[[ Data for the task open ]]
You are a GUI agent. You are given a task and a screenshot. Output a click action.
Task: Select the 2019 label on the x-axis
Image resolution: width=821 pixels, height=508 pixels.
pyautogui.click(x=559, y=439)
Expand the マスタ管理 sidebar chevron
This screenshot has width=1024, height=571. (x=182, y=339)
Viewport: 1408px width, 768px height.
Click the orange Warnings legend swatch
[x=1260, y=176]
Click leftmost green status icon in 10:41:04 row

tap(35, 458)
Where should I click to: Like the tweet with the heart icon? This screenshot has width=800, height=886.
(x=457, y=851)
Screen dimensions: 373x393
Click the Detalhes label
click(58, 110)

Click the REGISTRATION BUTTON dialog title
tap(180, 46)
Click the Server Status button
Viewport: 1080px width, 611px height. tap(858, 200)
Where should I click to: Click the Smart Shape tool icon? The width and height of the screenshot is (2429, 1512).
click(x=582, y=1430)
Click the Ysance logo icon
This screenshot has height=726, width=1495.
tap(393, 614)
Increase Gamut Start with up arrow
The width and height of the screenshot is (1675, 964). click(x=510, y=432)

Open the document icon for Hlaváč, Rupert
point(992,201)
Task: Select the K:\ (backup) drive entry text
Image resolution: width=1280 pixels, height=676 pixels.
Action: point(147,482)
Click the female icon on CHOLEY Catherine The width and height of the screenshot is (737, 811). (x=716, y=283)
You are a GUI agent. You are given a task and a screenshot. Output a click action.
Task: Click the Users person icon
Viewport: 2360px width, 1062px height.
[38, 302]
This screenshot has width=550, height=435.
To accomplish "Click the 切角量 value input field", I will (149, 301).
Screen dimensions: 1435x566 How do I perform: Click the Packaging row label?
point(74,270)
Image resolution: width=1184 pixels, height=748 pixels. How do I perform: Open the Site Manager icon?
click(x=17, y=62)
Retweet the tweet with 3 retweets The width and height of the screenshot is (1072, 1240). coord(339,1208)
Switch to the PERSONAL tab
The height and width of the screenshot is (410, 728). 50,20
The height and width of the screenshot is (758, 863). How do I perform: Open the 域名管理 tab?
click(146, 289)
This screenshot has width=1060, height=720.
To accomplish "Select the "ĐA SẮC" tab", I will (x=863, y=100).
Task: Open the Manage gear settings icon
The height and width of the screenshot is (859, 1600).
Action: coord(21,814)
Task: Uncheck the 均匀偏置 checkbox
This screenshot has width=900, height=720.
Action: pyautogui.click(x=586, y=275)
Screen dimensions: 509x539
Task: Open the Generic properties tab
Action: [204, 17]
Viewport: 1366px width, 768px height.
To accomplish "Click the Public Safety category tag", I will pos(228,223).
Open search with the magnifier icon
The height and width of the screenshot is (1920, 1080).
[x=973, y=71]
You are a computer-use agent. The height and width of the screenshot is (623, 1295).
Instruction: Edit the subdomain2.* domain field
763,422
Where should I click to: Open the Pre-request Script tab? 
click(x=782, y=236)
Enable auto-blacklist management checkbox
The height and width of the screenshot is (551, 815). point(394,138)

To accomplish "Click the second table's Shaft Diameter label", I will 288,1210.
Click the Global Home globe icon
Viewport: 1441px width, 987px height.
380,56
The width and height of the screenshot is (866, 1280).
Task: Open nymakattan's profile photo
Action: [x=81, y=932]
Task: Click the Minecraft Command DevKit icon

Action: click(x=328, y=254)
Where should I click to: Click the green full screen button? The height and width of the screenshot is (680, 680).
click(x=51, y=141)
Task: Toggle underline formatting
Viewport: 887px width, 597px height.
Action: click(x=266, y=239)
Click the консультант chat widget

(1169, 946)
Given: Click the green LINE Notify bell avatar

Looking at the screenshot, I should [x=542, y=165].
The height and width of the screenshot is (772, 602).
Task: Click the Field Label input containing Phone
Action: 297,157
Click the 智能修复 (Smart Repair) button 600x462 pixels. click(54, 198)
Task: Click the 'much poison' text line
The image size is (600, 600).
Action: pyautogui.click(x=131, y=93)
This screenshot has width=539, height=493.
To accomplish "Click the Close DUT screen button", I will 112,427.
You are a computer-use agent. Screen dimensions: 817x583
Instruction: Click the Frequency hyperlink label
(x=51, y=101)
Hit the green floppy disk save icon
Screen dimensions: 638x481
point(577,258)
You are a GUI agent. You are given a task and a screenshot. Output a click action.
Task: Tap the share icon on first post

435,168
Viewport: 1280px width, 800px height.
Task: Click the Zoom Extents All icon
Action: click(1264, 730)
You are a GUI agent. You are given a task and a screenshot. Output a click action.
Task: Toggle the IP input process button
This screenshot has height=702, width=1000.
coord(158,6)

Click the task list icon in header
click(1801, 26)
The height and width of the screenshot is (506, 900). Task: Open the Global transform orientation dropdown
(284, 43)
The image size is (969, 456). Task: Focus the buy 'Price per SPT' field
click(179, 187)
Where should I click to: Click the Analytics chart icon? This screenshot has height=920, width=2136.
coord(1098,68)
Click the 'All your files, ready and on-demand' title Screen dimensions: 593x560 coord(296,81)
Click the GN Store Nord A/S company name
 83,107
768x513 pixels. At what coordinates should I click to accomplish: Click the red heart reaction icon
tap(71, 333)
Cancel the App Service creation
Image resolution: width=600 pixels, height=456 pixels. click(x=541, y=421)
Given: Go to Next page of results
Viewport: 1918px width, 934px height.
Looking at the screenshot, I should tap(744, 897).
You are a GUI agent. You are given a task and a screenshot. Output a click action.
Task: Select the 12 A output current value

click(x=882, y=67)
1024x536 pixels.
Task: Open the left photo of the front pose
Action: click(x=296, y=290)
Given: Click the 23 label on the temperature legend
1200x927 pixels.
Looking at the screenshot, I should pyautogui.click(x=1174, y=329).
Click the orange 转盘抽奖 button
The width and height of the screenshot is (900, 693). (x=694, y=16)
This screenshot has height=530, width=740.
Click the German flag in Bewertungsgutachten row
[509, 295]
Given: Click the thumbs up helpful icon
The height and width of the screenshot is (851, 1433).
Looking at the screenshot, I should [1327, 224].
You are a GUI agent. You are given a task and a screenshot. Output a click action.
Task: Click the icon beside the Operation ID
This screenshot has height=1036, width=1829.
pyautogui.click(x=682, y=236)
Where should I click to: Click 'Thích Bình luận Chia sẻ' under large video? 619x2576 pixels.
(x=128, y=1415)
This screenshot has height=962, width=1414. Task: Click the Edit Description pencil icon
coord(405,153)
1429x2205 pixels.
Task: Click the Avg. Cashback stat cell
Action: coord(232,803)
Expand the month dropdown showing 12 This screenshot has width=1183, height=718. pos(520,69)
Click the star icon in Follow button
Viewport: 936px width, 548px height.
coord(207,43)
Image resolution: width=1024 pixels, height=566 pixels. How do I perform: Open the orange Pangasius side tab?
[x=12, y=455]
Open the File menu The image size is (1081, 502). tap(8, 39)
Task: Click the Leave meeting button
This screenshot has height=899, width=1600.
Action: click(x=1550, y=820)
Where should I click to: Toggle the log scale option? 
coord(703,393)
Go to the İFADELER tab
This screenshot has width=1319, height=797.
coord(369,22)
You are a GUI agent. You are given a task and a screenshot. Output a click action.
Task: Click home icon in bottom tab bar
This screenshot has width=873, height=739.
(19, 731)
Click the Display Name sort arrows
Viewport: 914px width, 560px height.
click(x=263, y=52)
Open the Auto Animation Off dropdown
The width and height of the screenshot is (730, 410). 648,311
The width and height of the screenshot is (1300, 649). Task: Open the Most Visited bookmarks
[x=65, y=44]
[[ Data for the task closed ]]
What needs to be done: Which lines above carry the string "computer"? Copy those lines.

Written answer:
You are a computer-use agent. The height and width of the screenshot is (623, 1295).
You are a computer-use agent. Screen dimensions: 817x583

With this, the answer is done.